Aim of the exercise ▸
Reproduce the opening lines of the records exactly, please, stopping after the line that contains "Click the pay".

------ Records for processing

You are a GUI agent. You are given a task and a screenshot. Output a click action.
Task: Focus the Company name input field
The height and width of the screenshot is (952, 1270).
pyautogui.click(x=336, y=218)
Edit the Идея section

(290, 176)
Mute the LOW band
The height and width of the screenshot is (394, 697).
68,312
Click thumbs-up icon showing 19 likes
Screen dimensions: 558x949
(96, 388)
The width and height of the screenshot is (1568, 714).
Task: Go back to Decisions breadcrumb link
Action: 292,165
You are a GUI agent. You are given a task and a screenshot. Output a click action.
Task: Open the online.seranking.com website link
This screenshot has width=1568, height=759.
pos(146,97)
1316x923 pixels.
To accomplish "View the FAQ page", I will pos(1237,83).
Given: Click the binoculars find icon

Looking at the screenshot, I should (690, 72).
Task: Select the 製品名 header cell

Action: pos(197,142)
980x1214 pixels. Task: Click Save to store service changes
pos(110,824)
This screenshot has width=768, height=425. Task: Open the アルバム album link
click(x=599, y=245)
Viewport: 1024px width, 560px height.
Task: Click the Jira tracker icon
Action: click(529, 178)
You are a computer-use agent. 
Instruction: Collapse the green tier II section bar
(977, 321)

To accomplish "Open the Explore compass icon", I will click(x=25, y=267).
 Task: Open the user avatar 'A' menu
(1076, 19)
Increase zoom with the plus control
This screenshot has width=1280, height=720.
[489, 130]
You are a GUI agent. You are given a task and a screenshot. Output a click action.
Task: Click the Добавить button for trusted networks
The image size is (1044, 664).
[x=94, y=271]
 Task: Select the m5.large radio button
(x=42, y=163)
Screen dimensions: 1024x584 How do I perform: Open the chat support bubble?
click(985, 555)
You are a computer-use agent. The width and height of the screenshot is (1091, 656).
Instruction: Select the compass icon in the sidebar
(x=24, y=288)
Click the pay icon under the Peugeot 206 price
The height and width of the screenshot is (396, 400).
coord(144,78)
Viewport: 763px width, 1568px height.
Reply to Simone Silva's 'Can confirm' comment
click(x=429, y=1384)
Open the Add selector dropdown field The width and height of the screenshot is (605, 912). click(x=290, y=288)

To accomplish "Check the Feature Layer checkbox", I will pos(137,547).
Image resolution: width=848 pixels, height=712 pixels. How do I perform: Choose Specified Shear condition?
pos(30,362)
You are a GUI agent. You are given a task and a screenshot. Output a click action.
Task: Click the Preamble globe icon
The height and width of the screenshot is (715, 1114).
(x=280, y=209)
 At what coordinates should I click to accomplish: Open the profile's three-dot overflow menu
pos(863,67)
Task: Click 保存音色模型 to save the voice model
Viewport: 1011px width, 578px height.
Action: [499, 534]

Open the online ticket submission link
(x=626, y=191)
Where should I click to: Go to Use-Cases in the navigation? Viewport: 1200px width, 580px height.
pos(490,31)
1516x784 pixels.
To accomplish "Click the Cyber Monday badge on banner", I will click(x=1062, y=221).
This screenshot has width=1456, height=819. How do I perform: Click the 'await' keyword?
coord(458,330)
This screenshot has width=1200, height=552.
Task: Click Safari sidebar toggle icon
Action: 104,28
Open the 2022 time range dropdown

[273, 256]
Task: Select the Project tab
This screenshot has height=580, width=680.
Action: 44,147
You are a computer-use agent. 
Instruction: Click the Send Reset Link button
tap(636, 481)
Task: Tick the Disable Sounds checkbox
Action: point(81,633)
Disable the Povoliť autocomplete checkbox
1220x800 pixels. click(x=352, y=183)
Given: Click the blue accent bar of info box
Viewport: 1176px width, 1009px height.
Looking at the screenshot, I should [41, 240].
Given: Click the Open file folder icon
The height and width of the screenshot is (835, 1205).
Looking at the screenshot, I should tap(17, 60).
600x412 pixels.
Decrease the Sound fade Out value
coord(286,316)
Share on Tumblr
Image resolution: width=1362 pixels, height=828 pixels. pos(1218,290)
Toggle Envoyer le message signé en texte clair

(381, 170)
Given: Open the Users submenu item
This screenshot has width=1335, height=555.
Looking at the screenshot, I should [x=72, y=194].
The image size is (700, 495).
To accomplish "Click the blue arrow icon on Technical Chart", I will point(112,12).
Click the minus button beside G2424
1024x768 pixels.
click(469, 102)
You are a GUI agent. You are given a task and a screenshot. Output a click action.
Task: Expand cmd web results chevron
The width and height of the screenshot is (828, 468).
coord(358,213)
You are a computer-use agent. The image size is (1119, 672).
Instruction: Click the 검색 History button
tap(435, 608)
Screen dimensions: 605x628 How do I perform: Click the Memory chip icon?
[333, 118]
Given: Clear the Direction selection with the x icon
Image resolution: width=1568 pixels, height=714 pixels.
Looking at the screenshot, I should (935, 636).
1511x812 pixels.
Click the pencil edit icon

------------

Exercise response ▸
You are a GUI agent. You are given a task and a screenshot. Output a click action.
Task: Focus the Company name input field
The height and width of the screenshot is (952, 1270).
pyautogui.click(x=336, y=218)
Edit the Идея section

(290, 176)
Mute the LOW band
The height and width of the screenshot is (394, 697).
68,312
Click thumbs-up icon showing 19 likes
Screen dimensions: 558x949
(96, 388)
The width and height of the screenshot is (1568, 714).
Task: Go back to Decisions breadcrumb link
Action: 292,165
You are a GUI agent. You are given a task and a screenshot. Output a click action.
Task: Open the online.seranking.com website link
This screenshot has width=1568, height=759.
pos(146,97)
1316x923 pixels.
To accomplish "View the FAQ page", I will pos(1237,83).
Given: Click the binoculars find icon

Looking at the screenshot, I should (690, 72).
Task: Select the 製品名 header cell

Action: pos(197,142)
980x1214 pixels. Task: Click Save to store service changes
pos(110,824)
This screenshot has width=768, height=425. Task: Open the アルバム album link
click(x=599, y=245)
Viewport: 1024px width, 560px height.
Task: Click the Jira tracker icon
Action: click(529, 178)
You are a computer-use agent. 
Instruction: Collapse the green tier II section bar
(977, 321)

To accomplish "Open the Explore compass icon", I will click(x=25, y=267).
 Task: Open the user avatar 'A' menu
(1076, 19)
Increase zoom with the plus control
This screenshot has width=1280, height=720.
[489, 130]
You are a GUI agent. You are given a task and a screenshot. Output a click action.
Task: Click the Добавить button for trusted networks
The image size is (1044, 664).
[x=94, y=271]
 Task: Select the m5.large radio button
(x=42, y=163)
Screen dimensions: 1024x584 How do I perform: Open the chat support bubble?
click(985, 555)
You are a computer-use agent. The width and height of the screenshot is (1091, 656).
Instruction: Select the compass icon in the sidebar
(x=24, y=288)
Click the pay icon under the Peugeot 206 price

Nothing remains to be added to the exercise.